En un recipiente añadimos todos los ingredientes secos (la harina, el azúcar, la sal y el polvo para hornear) y mezclamos bien. Si no tenemos polvo para hornear podemos utilizar la misma cantidad de harina leudante.
Mezclamos la leche con el aceite y vamos incorporando poco a poco la mezcla de los ingredientes secos que hemos preparado en el paso anterior.
Revolvemos hasta que todos los ingredientes estén bien integrados entre sí, asegurándonos de que no hayan quedado grumos.
Dentro de una sartén ponemos unas gotas de aceite o un pedacito de manteca y distribuimos bien y calentamos la sartén.
Con la ayuda de un cucharon volcamos un poco de la mezcla, esparcimos bien y lo dejamos cocinar por unos minutos. Es importante que la sartén ya se encuentre caliente antes de poner la mezcla porque de otra forma de seguro que se pegaran.
Te vas a dar cuenta que está listo el panqueque para darlo vuelta cuando veas que tiene burbujitas reventadas sobre toda la superficie.
Luego lo damos vuelta con mucho cuidado con la ayuda de una espátula, debemos realizar un movimiento rápido y certero. De no realizar este paso se puede romper el panqueque.
Una vez que se ha dorado del otro lado retiramos del fuego.
Recomendaciones
Experimenta agregando ingredientes adicionales como frutas frescas, chocolate, nueces o extractos de sabor como vainilla o canela para crear panqueques con diferentes sabores y texturas.

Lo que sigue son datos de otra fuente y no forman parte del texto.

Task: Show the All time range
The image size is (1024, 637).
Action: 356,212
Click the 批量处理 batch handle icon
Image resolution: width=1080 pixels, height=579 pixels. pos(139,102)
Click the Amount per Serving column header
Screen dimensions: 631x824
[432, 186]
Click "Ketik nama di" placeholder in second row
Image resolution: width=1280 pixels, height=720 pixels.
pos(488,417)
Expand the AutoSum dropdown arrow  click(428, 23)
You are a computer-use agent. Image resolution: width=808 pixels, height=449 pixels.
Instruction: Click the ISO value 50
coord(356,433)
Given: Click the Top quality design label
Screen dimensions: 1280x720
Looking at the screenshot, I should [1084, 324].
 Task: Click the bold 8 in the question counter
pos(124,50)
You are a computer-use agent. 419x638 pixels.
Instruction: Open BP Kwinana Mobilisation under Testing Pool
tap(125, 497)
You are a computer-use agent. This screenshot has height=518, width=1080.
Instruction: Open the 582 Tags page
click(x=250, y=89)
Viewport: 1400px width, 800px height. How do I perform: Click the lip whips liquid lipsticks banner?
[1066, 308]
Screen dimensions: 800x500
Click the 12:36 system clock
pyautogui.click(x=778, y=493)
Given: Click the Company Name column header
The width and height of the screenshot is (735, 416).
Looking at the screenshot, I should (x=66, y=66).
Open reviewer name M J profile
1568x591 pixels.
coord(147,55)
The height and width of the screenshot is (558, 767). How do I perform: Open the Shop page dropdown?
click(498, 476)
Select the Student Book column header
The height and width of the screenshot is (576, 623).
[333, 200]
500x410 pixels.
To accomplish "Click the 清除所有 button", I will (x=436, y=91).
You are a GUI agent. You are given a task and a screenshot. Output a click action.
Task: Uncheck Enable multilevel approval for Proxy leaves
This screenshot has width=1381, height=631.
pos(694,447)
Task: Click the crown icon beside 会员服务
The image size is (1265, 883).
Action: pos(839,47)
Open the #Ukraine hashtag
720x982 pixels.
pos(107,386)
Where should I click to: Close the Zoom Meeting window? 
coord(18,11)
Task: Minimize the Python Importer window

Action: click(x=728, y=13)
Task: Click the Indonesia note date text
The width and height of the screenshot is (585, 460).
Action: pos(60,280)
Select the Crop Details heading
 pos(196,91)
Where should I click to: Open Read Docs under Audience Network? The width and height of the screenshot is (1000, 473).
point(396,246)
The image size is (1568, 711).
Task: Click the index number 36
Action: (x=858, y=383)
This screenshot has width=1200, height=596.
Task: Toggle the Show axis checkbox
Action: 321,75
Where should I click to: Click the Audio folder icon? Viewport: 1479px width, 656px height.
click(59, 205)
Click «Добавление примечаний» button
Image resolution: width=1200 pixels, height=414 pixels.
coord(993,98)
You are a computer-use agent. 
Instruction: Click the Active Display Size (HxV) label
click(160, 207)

Ajusta la consistencia de la masa agregando más leche si es demasiado espesa o más harina si es demasiado líquida. Debe tener una consistencia que fluya fácilmente pero no sea demasiado líquida.
Si estás haciendo varios panqueques, mantenlos calientes mientras cocinas el resto colocándolos en un plato caliente cubierto con un paño de cocina o manteniéndolos en un horno precalentado a baja temperatura.